Sur un autre registre, on parle d’identification de pays africains à partir des drapeaux durant la Coupe du monde. Et nous, Sénégalais ou Ghanéens, que savons-nous des drapeaux européens ? Celui des Américains, on le connaît à cause des guerres qu’ils n’arrêtent pas de faire dans le monde entier. Celui des Français nous est également familier, car plusieurs millions des nôtres sont morts sans raison pour ce drapeau-là. A part des cas extrêmes de ce genre, personne ne se soucie vraiment des drapeaux des autres pays. Alors où est le problème ? Les Africains se plaignent beaucoup d’être ignorés par les autres et en particulier par l’Occident. Cette demande d’affection (des Africains) est assez curieuse. C’est un des symptômes du complexe d’infériorité que nous, intellectuels, nous risquons à la longue d’inculquer aux populations africaines.

Peut-être aussi que bien des gens vont se dire : mais où les pays africains trouvent-ils la force de s’amuser, avec toutes les guerres et la famine qui sévissent chez eux ? Ne nous berçons pas d’illusions, la Coupe du monde grossit peut-être surtout les préjugés racistes.

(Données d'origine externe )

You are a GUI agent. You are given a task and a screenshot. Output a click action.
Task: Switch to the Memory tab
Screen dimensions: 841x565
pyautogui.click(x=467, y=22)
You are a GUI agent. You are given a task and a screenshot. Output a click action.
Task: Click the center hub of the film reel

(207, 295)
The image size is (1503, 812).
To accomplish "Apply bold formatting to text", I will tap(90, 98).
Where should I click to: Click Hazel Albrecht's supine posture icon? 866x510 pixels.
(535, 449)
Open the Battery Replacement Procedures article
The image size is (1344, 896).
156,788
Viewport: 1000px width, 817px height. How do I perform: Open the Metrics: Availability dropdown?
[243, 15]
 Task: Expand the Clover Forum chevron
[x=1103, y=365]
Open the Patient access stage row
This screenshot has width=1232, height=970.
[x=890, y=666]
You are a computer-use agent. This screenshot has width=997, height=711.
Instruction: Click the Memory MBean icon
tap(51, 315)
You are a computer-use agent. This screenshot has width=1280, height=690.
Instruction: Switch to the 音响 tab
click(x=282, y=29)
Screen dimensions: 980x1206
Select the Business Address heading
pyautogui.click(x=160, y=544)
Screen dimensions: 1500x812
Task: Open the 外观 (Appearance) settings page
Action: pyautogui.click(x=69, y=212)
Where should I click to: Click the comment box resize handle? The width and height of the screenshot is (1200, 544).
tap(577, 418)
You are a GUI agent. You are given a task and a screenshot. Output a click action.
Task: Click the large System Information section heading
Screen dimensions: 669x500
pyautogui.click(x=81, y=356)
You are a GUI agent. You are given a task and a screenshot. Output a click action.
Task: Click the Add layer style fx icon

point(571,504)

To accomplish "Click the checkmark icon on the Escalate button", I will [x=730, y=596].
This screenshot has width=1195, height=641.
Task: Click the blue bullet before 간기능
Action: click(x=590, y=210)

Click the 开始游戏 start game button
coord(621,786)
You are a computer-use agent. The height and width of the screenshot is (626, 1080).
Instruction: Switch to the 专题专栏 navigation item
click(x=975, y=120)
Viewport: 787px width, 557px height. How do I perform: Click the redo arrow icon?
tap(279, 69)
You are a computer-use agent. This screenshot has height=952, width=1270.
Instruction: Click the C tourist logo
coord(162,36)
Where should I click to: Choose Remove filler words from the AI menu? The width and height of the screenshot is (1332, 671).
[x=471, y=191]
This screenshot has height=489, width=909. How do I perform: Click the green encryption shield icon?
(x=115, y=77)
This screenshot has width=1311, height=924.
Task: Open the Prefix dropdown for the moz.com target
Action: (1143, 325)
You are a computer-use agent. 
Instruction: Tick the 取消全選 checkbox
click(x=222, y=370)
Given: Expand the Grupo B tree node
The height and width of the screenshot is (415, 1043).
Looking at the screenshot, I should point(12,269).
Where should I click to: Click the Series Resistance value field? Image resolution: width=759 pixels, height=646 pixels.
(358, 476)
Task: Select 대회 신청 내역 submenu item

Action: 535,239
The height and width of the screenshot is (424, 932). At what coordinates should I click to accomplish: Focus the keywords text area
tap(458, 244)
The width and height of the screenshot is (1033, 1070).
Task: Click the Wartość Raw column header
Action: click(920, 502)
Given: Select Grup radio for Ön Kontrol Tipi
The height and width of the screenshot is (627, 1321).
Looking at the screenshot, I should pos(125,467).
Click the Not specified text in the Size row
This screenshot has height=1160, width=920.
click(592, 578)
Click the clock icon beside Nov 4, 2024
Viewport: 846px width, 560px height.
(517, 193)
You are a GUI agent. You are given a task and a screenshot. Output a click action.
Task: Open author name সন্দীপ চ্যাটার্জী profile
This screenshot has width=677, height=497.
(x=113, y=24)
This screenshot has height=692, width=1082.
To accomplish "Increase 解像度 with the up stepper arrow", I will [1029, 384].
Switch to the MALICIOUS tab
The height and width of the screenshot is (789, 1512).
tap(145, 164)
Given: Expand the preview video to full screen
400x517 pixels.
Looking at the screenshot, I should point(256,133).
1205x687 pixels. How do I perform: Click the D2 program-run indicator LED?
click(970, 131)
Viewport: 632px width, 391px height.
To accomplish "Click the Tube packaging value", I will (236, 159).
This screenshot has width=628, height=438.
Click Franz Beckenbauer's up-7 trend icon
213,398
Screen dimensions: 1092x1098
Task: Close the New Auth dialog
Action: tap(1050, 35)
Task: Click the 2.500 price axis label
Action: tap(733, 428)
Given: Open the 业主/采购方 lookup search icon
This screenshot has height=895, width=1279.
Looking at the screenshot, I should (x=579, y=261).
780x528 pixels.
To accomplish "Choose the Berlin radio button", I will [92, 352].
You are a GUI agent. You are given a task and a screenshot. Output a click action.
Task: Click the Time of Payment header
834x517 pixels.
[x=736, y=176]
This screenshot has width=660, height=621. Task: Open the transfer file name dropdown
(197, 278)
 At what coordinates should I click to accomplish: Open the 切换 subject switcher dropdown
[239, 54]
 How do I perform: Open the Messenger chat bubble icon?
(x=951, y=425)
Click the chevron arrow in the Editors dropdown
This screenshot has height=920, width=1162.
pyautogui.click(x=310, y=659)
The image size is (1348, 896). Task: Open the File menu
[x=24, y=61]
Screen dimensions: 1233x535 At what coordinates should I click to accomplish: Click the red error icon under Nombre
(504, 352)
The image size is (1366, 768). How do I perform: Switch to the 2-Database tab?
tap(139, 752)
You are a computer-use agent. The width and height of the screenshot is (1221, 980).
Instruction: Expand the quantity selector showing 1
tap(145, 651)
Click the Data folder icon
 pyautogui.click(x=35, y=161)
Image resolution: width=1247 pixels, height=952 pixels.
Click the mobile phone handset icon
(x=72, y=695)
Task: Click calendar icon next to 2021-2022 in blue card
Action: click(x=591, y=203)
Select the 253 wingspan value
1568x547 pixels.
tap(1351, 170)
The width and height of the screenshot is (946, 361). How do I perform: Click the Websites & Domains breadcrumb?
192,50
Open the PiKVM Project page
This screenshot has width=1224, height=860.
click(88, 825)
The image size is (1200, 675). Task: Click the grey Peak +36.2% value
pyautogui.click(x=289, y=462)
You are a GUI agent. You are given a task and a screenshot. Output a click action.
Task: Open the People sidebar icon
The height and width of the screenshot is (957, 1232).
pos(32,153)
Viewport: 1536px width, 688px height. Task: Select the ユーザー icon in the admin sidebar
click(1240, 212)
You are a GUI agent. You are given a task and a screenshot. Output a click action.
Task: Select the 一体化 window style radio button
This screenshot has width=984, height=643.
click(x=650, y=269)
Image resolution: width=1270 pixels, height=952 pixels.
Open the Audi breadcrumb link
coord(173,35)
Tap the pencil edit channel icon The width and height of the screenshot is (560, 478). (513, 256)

Le mieux est d’ignorer ces inepties. Nous ne sommes maîtres que de notre vécu, pas de la manière dont les autres ont envie de nous voir.

Ballon rond, carte de visite mondiale ?

«Ecoutez, pour moi c’est terrible d’en être réduit à penser de la sorte. Notre besoin d’être connus et aimés a quelque chose de pathétique, finalement. Nous devrions avoir d´autres priorités, comme l´éducation, la santé ou la culture. Le sport doit être un plus, notre horizon humain et spirituel ne peut pas se réduire à cela. Le Cameroun est un quasi grand du foot mondial, mais le pays est dans un état lamentable, le Sénégal ne se porte guère mieux. Et dans la plupart des cas, on peut s’interroger sur la valeur de tous ces exploits sportifs qui nous font perdre la tête. Le Sénégal a certes brillé au Mondial asiatique, mais le football avait cessé depuis longtemps d’exister chez nous ! Aujourd’hui encore, quand il y a un match de championnat à Dakar il y a parfois plus de personnes sur le terrain que de spectateurs dans les tribunes. On dépense des milliards parce que les cameras de télé vont être là, on est dans la frime absolue.»

L' opium du peuple

«Le football zaïrois ne s’est jamais aussi bien porté que du temps de Mobutu. C’est de même pour l’Argentine de la dictature militaire qui a remporté le Mundial de 1978. Pour tous les pouvoirs autoritaires, le football, immense phénomène de société, est aussi un moyen de légitimer les violations des droits de l’homme. Grâce aux performances de l’Equipe nationale, le dictateur peut dire : mes méthodes sont un peu brutales, mais les résultats sont là. En 2002, à la faveur des exploits des Lions, on nous a bassinés avec «Le Sénégal qui gagne». Il y a eu ensuite le naufrage du Joola, qui a rendu le régime un peu plus modeste. En fait, on demande au foot plus qu’il ne peut donner, la réalité sociale est têtue, elle reprend vite le dessus. Quand Mobutu meurt dans les tristes conditions que l’on sait, personne ne se souvient que son pays devenu exsangue avait jadis remporté la Coupe d’Afrique.»